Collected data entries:
··········

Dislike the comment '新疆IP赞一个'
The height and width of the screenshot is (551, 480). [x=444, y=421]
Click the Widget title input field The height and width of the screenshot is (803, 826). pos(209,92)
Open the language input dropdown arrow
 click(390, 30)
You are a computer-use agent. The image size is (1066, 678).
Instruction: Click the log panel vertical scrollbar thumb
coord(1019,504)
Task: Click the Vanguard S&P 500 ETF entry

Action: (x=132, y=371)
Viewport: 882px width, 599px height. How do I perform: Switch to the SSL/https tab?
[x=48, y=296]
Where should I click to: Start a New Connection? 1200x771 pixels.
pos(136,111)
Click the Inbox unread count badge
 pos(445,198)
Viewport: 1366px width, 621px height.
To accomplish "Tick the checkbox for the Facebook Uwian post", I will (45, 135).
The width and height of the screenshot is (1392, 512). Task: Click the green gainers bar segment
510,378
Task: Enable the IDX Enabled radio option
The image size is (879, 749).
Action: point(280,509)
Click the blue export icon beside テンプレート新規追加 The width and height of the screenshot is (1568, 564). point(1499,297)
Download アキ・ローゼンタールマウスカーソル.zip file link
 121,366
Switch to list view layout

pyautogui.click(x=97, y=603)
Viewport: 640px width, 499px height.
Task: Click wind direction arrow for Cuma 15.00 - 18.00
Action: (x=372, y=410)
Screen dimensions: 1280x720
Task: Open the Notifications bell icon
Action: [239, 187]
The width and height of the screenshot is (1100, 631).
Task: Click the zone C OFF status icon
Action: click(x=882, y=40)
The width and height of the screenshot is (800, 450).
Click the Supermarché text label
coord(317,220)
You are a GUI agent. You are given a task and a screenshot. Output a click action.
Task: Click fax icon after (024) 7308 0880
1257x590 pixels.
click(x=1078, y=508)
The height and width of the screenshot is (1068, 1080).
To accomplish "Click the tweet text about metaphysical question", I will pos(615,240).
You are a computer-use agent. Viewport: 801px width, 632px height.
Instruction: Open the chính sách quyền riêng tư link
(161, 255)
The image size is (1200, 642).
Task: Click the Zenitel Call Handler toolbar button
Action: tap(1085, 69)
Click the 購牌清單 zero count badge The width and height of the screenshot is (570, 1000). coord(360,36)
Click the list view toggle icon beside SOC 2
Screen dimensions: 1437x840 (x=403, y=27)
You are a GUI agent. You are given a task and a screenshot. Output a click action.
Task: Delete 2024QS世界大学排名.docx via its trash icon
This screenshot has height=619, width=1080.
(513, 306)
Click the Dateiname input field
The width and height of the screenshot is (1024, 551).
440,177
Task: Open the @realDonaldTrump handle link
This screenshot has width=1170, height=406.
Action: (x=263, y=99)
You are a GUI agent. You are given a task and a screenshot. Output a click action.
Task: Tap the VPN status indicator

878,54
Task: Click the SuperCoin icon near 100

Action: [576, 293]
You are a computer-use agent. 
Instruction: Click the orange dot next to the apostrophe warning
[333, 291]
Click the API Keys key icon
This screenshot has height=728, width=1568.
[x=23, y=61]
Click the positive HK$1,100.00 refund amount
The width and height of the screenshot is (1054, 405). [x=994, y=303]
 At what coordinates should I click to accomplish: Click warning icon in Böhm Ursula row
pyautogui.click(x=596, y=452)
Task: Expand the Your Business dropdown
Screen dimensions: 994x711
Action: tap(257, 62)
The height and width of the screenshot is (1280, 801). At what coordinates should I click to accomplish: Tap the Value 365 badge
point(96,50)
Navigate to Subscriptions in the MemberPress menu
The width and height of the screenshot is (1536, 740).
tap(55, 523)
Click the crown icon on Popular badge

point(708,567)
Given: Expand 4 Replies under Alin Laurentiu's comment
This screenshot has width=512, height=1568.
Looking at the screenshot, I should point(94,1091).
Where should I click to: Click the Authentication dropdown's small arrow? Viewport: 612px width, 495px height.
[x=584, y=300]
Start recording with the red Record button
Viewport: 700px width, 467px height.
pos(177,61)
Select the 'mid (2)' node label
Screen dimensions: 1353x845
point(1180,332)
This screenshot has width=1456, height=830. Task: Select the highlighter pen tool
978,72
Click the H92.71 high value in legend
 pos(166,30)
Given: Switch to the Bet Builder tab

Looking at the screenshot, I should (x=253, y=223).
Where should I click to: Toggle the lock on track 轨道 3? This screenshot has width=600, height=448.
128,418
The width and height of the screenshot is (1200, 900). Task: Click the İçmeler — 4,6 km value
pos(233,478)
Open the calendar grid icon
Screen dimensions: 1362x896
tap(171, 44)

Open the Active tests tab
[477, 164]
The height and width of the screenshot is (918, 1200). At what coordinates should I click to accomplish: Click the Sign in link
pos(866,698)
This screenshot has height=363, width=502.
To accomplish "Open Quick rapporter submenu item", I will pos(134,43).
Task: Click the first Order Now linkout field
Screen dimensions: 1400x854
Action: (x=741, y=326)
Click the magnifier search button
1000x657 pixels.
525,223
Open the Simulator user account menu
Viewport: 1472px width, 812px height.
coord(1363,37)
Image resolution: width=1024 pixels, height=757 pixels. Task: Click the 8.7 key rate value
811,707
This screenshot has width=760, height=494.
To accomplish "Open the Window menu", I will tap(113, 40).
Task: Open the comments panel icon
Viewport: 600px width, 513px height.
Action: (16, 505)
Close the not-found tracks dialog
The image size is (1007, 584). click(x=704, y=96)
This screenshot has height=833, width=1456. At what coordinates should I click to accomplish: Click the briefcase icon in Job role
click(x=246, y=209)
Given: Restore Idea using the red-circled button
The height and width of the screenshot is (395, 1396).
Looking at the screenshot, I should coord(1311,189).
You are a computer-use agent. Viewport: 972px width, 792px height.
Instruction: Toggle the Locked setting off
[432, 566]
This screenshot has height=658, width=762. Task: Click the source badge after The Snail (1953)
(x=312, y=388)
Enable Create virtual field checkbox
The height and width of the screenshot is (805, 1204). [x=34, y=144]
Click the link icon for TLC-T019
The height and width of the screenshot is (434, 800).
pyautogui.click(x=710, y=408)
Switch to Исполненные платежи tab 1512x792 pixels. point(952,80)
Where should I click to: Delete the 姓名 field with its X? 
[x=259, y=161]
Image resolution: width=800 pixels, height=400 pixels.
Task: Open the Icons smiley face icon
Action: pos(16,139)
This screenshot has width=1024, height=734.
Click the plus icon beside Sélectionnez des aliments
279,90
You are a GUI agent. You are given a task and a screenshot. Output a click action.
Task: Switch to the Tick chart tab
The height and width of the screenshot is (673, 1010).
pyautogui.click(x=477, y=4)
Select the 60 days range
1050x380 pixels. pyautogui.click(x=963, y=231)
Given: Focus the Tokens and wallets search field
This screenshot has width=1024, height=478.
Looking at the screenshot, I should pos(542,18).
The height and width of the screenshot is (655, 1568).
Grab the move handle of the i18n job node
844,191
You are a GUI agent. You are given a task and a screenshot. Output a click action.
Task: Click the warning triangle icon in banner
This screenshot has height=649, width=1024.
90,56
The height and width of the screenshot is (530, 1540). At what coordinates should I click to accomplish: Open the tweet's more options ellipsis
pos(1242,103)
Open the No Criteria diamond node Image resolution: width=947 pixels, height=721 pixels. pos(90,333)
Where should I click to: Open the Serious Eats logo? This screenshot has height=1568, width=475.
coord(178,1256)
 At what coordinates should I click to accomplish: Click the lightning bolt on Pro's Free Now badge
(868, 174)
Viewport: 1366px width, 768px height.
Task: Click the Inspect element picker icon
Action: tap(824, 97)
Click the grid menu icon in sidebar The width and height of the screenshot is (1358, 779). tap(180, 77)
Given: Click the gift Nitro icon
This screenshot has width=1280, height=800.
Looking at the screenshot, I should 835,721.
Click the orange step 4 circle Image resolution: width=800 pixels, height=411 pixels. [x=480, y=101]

··········

> Problem description: Return every line of the data unchanged.

> Output of the exercise:
Dislike the comment '新疆IP赞一个'
The height and width of the screenshot is (551, 480). [x=444, y=421]
Click the Widget title input field The height and width of the screenshot is (803, 826). pos(209,92)
Open the language input dropdown arrow
 click(390, 30)
You are a computer-use agent. The image size is (1066, 678).
Instruction: Click the log panel vertical scrollbar thumb
coord(1019,504)
Task: Click the Vanguard S&P 500 ETF entry

Action: (x=132, y=371)
Viewport: 882px width, 599px height. How do I perform: Switch to the SSL/https tab?
[x=48, y=296]
Where should I click to: Start a New Connection? 1200x771 pixels.
pos(136,111)
Click the Inbox unread count badge
 pos(445,198)
Viewport: 1366px width, 621px height.
To accomplish "Tick the checkbox for the Facebook Uwian post", I will (45, 135).
The width and height of the screenshot is (1392, 512). Task: Click the green gainers bar segment
510,378
Task: Enable the IDX Enabled radio option
The image size is (879, 749).
Action: point(280,509)
Click the blue export icon beside テンプレート新規追加 The width and height of the screenshot is (1568, 564). point(1499,297)
Download アキ・ローゼンタールマウスカーソル.zip file link
 121,366
Switch to list view layout

pyautogui.click(x=97, y=603)
Viewport: 640px width, 499px height.
Task: Click wind direction arrow for Cuma 15.00 - 18.00
Action: (x=372, y=410)
Screen dimensions: 1280x720
Task: Open the Notifications bell icon
Action: [239, 187]
The width and height of the screenshot is (1100, 631).
Task: Click the zone C OFF status icon
Action: click(x=882, y=40)
The width and height of the screenshot is (800, 450).
Click the Supermarché text label
coord(317,220)
You are a GUI agent. You are given a task and a screenshot. Output a click action.
Task: Click fax icon after (024) 7308 0880
1257x590 pixels.
click(x=1078, y=508)
The height and width of the screenshot is (1068, 1080).
To accomplish "Click the tweet text about metaphysical question", I will pos(615,240).
You are a computer-use agent. Viewport: 801px width, 632px height.
Instruction: Open the chính sách quyền riêng tư link
(161, 255)
The image size is (1200, 642).
Task: Click the Zenitel Call Handler toolbar button
Action: tap(1085, 69)
Click the 購牌清單 zero count badge The width and height of the screenshot is (570, 1000). coord(360,36)
Click the list view toggle icon beside SOC 2
Screen dimensions: 1437x840 (x=403, y=27)
You are a GUI agent. You are given a task and a screenshot. Output a click action.
Task: Delete 2024QS世界大学排名.docx via its trash icon
This screenshot has height=619, width=1080.
(513, 306)
Click the Dateiname input field
The width and height of the screenshot is (1024, 551).
440,177
Task: Open the @realDonaldTrump handle link
This screenshot has width=1170, height=406.
Action: (x=263, y=99)
You are a GUI agent. You are given a task and a screenshot. Output a click action.
Task: Tap the VPN status indicator

878,54
Task: Click the SuperCoin icon near 100

Action: [576, 293]
You are a computer-use agent. 
Instruction: Click the orange dot next to the apostrophe warning
[333, 291]
Click the API Keys key icon
This screenshot has height=728, width=1568.
[x=23, y=61]
Click the positive HK$1,100.00 refund amount
The width and height of the screenshot is (1054, 405). [x=994, y=303]
 At what coordinates should I click to accomplish: Click warning icon in Böhm Ursula row
pyautogui.click(x=596, y=452)
Task: Expand the Your Business dropdown
Screen dimensions: 994x711
Action: tap(257, 62)
The height and width of the screenshot is (1280, 801). At what coordinates should I click to accomplish: Tap the Value 365 badge
point(96,50)
Navigate to Subscriptions in the MemberPress menu
The width and height of the screenshot is (1536, 740).
tap(55, 523)
Click the crown icon on Popular badge

point(708,567)
Given: Expand 4 Replies under Alin Laurentiu's comment
This screenshot has width=512, height=1568.
Looking at the screenshot, I should point(94,1091).
Where should I click to: Click the Authentication dropdown's small arrow? Viewport: 612px width, 495px height.
[x=584, y=300]
Start recording with the red Record button
Viewport: 700px width, 467px height.
pos(177,61)
Select the 'mid (2)' node label
Screen dimensions: 1353x845
point(1180,332)
This screenshot has width=1456, height=830. Task: Select the highlighter pen tool
978,72
Click the H92.71 high value in legend
 pos(166,30)
Given: Switch to the Bet Builder tab

Looking at the screenshot, I should (x=253, y=223).
Where should I click to: Toggle the lock on track 轨道 3? This screenshot has width=600, height=448.
128,418
The width and height of the screenshot is (1200, 900). Task: Click the İçmeler — 4,6 km value
pos(233,478)
Open the calendar grid icon
Screen dimensions: 1362x896
tap(171, 44)

Open the Active tests tab
[477, 164]
The height and width of the screenshot is (918, 1200). At what coordinates should I click to accomplish: Click the Sign in link
pos(866,698)
This screenshot has height=363, width=502.
To accomplish "Open Quick rapporter submenu item", I will pos(134,43).
Task: Click the first Order Now linkout field
Screen dimensions: 1400x854
Action: (x=741, y=326)
Click the magnifier search button
1000x657 pixels.
525,223
Open the Simulator user account menu
Viewport: 1472px width, 812px height.
coord(1363,37)
Image resolution: width=1024 pixels, height=757 pixels. Task: Click the 8.7 key rate value
811,707
This screenshot has width=760, height=494.
To accomplish "Open the Window menu", I will tap(113, 40).
Task: Open the comments panel icon
Viewport: 600px width, 513px height.
Action: (16, 505)
Close the not-found tracks dialog
The image size is (1007, 584). click(x=704, y=96)
This screenshot has height=833, width=1456. At what coordinates should I click to accomplish: Click the briefcase icon in Job role
click(x=246, y=209)
Given: Restore Idea using the red-circled button
The height and width of the screenshot is (395, 1396).
Looking at the screenshot, I should coord(1311,189).
You are a computer-use agent. Viewport: 972px width, 792px height.
Instruction: Toggle the Locked setting off
[432, 566]
This screenshot has height=658, width=762. Task: Click the source badge after The Snail (1953)
(x=312, y=388)
Enable Create virtual field checkbox
The height and width of the screenshot is (805, 1204). [x=34, y=144]
Click the link icon for TLC-T019
The height and width of the screenshot is (434, 800).
pyautogui.click(x=710, y=408)
Switch to Исполненные платежи tab 1512x792 pixels. point(952,80)
Where should I click to: Delete the 姓名 field with its X? 
[x=259, y=161]
Image resolution: width=800 pixels, height=400 pixels.
Task: Open the Icons smiley face icon
Action: pos(16,139)
This screenshot has width=1024, height=734.
Click the plus icon beside Sélectionnez des aliments
279,90
You are a GUI agent. You are given a task and a screenshot. Output a click action.
Task: Switch to the Tick chart tab
The height and width of the screenshot is (673, 1010).
pyautogui.click(x=477, y=4)
Select the 60 days range
1050x380 pixels. pyautogui.click(x=963, y=231)
Given: Focus the Tokens and wallets search field
This screenshot has width=1024, height=478.
Looking at the screenshot, I should pos(542,18).
The height and width of the screenshot is (655, 1568).
Grab the move handle of the i18n job node
844,191
You are a GUI agent. You are given a task and a screenshot. Output a click action.
Task: Click the warning triangle icon in banner
This screenshot has height=649, width=1024.
90,56
The height and width of the screenshot is (530, 1540). At what coordinates should I click to accomplish: Open the tweet's more options ellipsis
pos(1242,103)
Open the No Criteria diamond node Image resolution: width=947 pixels, height=721 pixels. pos(90,333)
Where should I click to: Open the Serious Eats logo? This screenshot has height=1568, width=475.
coord(178,1256)
 At what coordinates should I click to accomplish: Click the lightning bolt on Pro's Free Now badge
(868, 174)
Viewport: 1366px width, 768px height.
Task: Click the Inspect element picker icon
Action: tap(824, 97)
Click the grid menu icon in sidebar The width and height of the screenshot is (1358, 779). tap(180, 77)
Given: Click the gift Nitro icon
This screenshot has width=1280, height=800.
Looking at the screenshot, I should 835,721.
Click the orange step 4 circle Image resolution: width=800 pixels, height=411 pixels. [x=480, y=101]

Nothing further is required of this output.